A moment later he was gone, and Lark was left alone in the bridal suite. What had she expected? Of course he hadn’t stayed in the room with her, when there was no room for either one of them to sleep on the floor. He was a gentleman. Not to mention a good friend to her brother. He wasn’t going to take the chance of ruining her and forcing the two of them into marriage, especially when he had such a fear of the institution.

So where did that leave her? Should she give up and spend the rest of the week with the Courts’ servants? Or should she fight for the man she loved?

With the very last of her energy, Lark prepared herself for bed, pondering the task ahead of her. How did you convince a man that loving a woman was worth it, despite the chance of losing your loved one at some point in the future? How did you convince a man that the risk of a wife dying in childbirth was worth it for the joy of holding your child in your arms?

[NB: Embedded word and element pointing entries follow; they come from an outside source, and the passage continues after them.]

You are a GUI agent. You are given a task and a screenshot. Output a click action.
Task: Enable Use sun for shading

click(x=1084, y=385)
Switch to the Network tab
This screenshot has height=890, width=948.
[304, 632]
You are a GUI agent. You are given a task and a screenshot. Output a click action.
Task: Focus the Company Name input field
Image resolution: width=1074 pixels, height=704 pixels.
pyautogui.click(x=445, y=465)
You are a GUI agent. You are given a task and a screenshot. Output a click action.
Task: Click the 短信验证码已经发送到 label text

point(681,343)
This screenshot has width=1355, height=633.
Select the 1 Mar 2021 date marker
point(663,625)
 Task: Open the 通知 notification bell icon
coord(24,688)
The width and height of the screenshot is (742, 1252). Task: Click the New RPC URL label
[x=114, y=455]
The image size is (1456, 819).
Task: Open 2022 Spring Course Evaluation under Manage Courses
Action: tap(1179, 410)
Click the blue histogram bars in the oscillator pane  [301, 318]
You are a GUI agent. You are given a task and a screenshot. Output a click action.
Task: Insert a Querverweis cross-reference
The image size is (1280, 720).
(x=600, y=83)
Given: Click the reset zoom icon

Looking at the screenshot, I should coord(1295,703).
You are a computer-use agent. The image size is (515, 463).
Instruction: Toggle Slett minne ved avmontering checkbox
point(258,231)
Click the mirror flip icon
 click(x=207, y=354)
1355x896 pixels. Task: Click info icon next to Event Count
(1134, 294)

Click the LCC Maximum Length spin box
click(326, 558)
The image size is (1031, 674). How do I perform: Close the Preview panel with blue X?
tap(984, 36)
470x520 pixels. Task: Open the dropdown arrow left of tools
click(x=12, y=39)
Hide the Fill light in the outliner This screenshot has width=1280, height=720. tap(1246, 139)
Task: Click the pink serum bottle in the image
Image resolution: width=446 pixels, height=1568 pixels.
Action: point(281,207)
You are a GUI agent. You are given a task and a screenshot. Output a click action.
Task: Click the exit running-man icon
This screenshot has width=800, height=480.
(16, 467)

Lark didn’t get a great deal of sleep over the next several hours. She was miserably hot and, for some reason, itchy, and got up to open the window. Then she was thirsty and got up to pour herself a glass of water from the pitcher, which turned out to be empty. She was too tired to call someone to bring her water, so she went back to bed thirsty, and more tired than she could ever remember being.

She tossed and turned under the covers, as her troubled mind tried to figure out a way she could possibly convince the man she loved—a man who had no intention of ever getting married—that she was the one woman he had to have in his life.